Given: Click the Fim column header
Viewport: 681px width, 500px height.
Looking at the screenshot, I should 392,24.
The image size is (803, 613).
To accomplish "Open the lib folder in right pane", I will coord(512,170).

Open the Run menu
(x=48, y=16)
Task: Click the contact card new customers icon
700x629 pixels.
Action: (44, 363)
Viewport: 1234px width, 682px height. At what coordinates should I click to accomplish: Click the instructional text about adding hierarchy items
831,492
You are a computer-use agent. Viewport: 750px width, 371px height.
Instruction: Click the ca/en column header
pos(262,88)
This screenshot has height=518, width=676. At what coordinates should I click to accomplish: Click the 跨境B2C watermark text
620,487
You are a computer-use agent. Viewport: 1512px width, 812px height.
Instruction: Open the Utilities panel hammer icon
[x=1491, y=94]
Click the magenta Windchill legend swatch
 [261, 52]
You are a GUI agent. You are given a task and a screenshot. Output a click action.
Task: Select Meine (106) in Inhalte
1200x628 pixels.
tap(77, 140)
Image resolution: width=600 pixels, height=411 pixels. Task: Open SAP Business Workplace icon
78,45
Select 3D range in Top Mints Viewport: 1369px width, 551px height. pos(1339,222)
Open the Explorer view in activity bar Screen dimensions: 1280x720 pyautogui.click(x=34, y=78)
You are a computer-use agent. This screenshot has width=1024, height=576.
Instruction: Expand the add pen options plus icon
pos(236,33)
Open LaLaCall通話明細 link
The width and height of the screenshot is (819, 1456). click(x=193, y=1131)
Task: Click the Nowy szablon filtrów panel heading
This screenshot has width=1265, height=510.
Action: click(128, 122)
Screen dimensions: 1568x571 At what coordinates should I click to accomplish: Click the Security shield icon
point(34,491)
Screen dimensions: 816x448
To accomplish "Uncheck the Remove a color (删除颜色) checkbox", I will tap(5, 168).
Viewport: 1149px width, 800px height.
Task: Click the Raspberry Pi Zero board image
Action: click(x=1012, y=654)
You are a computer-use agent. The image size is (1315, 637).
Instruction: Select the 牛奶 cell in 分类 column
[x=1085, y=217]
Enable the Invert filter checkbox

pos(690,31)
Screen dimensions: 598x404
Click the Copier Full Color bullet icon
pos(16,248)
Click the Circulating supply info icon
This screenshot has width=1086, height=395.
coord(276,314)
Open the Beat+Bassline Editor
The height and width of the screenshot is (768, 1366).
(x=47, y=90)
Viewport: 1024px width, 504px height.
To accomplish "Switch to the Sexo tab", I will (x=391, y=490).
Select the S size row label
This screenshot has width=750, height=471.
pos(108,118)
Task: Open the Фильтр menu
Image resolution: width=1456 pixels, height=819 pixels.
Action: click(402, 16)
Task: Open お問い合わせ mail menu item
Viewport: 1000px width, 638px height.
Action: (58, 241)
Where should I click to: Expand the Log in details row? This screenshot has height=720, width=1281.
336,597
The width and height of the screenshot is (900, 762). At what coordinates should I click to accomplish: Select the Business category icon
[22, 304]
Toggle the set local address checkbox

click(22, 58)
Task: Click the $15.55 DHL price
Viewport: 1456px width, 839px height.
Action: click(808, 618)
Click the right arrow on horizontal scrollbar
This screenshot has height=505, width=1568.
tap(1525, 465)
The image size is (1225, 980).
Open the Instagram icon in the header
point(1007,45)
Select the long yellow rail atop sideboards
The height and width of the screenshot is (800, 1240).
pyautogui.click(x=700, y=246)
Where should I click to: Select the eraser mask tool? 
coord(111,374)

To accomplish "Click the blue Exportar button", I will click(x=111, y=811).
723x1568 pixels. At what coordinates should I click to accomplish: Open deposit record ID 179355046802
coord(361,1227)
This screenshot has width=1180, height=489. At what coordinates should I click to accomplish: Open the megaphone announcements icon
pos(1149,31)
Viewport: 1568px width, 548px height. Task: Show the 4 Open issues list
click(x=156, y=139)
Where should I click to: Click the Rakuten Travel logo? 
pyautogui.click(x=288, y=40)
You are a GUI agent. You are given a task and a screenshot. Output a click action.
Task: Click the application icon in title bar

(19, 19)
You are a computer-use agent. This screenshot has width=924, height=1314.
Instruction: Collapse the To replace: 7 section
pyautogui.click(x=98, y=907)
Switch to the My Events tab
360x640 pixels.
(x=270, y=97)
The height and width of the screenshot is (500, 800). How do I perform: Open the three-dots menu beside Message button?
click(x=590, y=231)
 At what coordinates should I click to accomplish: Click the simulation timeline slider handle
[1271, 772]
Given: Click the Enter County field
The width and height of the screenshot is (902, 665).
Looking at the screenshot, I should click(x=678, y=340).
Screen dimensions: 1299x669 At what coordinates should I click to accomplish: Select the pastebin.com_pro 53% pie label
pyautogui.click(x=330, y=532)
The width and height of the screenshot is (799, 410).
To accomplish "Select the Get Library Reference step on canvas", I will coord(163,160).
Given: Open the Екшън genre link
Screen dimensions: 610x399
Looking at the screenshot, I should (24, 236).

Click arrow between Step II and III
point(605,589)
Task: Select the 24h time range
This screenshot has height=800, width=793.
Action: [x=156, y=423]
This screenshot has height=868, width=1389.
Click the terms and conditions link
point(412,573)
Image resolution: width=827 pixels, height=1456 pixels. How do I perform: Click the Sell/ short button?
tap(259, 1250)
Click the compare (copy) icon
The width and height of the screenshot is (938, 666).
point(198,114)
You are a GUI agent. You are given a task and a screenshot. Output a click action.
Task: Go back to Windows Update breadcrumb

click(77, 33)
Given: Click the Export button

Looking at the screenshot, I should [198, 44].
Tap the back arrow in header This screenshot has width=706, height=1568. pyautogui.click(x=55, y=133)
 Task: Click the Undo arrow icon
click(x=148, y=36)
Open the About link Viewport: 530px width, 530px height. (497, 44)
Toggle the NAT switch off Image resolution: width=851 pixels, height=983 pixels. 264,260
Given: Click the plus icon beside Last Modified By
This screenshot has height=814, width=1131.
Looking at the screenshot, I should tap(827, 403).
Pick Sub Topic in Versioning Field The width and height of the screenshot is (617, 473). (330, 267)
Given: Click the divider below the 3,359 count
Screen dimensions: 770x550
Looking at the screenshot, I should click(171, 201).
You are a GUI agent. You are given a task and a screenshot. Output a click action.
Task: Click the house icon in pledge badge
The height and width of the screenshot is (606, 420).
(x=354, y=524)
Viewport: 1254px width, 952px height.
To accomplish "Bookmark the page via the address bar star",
============
## Aim of the task
Restate the entries above word for word.

## Result for this exercise
Given: Click the Fim column header
Viewport: 681px width, 500px height.
Looking at the screenshot, I should 392,24.
The image size is (803, 613).
To accomplish "Open the lib folder in right pane", I will coord(512,170).

Open the Run menu
(x=48, y=16)
Task: Click the contact card new customers icon
700x629 pixels.
Action: (44, 363)
Viewport: 1234px width, 682px height. At what coordinates should I click to accomplish: Click the instructional text about adding hierarchy items
831,492
You are a computer-use agent. Viewport: 750px width, 371px height.
Instruction: Click the ca/en column header
pos(262,88)
This screenshot has height=518, width=676. At what coordinates should I click to accomplish: Click the 跨境B2C watermark text
620,487
You are a computer-use agent. Viewport: 1512px width, 812px height.
Instruction: Open the Utilities panel hammer icon
[x=1491, y=94]
Click the magenta Windchill legend swatch
 [261, 52]
You are a GUI agent. You are given a task and a screenshot. Output a click action.
Task: Select Meine (106) in Inhalte
1200x628 pixels.
tap(77, 140)
Image resolution: width=600 pixels, height=411 pixels. Task: Open SAP Business Workplace icon
78,45
Select 3D range in Top Mints Viewport: 1369px width, 551px height. pos(1339,222)
Open the Explorer view in activity bar Screen dimensions: 1280x720 pyautogui.click(x=34, y=78)
You are a computer-use agent. This screenshot has width=1024, height=576.
Instruction: Expand the add pen options plus icon
pos(236,33)
Open LaLaCall通話明細 link
The width and height of the screenshot is (819, 1456). click(x=193, y=1131)
Task: Click the Nowy szablon filtrów panel heading
This screenshot has width=1265, height=510.
Action: click(128, 122)
Screen dimensions: 1568x571 At what coordinates should I click to accomplish: Click the Security shield icon
point(34,491)
Screen dimensions: 816x448
To accomplish "Uncheck the Remove a color (删除颜色) checkbox", I will tap(5, 168).
Viewport: 1149px width, 800px height.
Task: Click the Raspberry Pi Zero board image
Action: click(x=1012, y=654)
You are a computer-use agent. The image size is (1315, 637).
Instruction: Select the 牛奶 cell in 分类 column
[x=1085, y=217]
Enable the Invert filter checkbox

pos(690,31)
Screen dimensions: 598x404
Click the Copier Full Color bullet icon
pos(16,248)
Click the Circulating supply info icon
This screenshot has width=1086, height=395.
coord(276,314)
Open the Beat+Bassline Editor
The height and width of the screenshot is (768, 1366).
(x=47, y=90)
Viewport: 1024px width, 504px height.
To accomplish "Switch to the Sexo tab", I will (x=391, y=490).
Select the S size row label
This screenshot has width=750, height=471.
pos(108,118)
Task: Open the Фильтр menu
Image resolution: width=1456 pixels, height=819 pixels.
Action: click(402, 16)
Task: Open お問い合わせ mail menu item
Viewport: 1000px width, 638px height.
Action: (58, 241)
Where should I click to: Expand the Log in details row? This screenshot has height=720, width=1281.
336,597
The width and height of the screenshot is (900, 762). At what coordinates should I click to accomplish: Select the Business category icon
[22, 304]
Toggle the set local address checkbox

click(22, 58)
Task: Click the $15.55 DHL price
Viewport: 1456px width, 839px height.
Action: click(808, 618)
Click the right arrow on horizontal scrollbar
This screenshot has height=505, width=1568.
tap(1525, 465)
The image size is (1225, 980).
Open the Instagram icon in the header
point(1007,45)
Select the long yellow rail atop sideboards
The height and width of the screenshot is (800, 1240).
pyautogui.click(x=700, y=246)
Where should I click to: Select the eraser mask tool? 
coord(111,374)

To accomplish "Click the blue Exportar button", I will click(x=111, y=811).
723x1568 pixels. At what coordinates should I click to accomplish: Open deposit record ID 179355046802
coord(361,1227)
This screenshot has width=1180, height=489. At what coordinates should I click to accomplish: Open the megaphone announcements icon
pos(1149,31)
Viewport: 1568px width, 548px height. Task: Show the 4 Open issues list
click(x=156, y=139)
Where should I click to: Click the Rakuten Travel logo? 
pyautogui.click(x=288, y=40)
You are a GUI agent. You are given a task and a screenshot. Output a click action.
Task: Click the application icon in title bar

(19, 19)
You are a computer-use agent. This screenshot has width=924, height=1314.
Instruction: Collapse the To replace: 7 section
pyautogui.click(x=98, y=907)
Switch to the My Events tab
360x640 pixels.
(x=270, y=97)
The height and width of the screenshot is (500, 800). How do I perform: Open the three-dots menu beside Message button?
click(x=590, y=231)
 At what coordinates should I click to accomplish: Click the simulation timeline slider handle
[1271, 772]
Given: Click the Enter County field
The width and height of the screenshot is (902, 665).
Looking at the screenshot, I should click(x=678, y=340).
Screen dimensions: 1299x669 At what coordinates should I click to accomplish: Select the pastebin.com_pro 53% pie label
pyautogui.click(x=330, y=532)
The width and height of the screenshot is (799, 410).
To accomplish "Select the Get Library Reference step on canvas", I will coord(163,160).
Given: Open the Екшън genre link
Screen dimensions: 610x399
Looking at the screenshot, I should (24, 236).

Click arrow between Step II and III
point(605,589)
Task: Select the 24h time range
This screenshot has height=800, width=793.
Action: [x=156, y=423]
This screenshot has height=868, width=1389.
Click the terms and conditions link
point(412,573)
Image resolution: width=827 pixels, height=1456 pixels. How do I perform: Click the Sell/ short button?
tap(259, 1250)
Click the compare (copy) icon
The width and height of the screenshot is (938, 666).
point(198,114)
You are a GUI agent. You are given a task and a screenshot. Output a click action.
Task: Go back to Windows Update breadcrumb

click(77, 33)
Given: Click the Export button

Looking at the screenshot, I should [198, 44].
Tap the back arrow in header This screenshot has width=706, height=1568. pyautogui.click(x=55, y=133)
 Task: Click the Undo arrow icon
click(x=148, y=36)
Open the About link Viewport: 530px width, 530px height. (497, 44)
Toggle the NAT switch off Image resolution: width=851 pixels, height=983 pixels. 264,260
Given: Click the plus icon beside Last Modified By
This screenshot has height=814, width=1131.
Looking at the screenshot, I should tap(827, 403).
Pick Sub Topic in Versioning Field The width and height of the screenshot is (617, 473). (330, 267)
Given: Click the divider below the 3,359 count
Screen dimensions: 770x550
Looking at the screenshot, I should click(171, 201).
You are a GUI agent. You are given a task and a screenshot. Output a click action.
Task: Click the house icon in pledge badge
The height and width of the screenshot is (606, 420).
(x=354, y=524)
Viewport: 1254px width, 952px height.
To accomplish "Bookmark the page via the address bar star",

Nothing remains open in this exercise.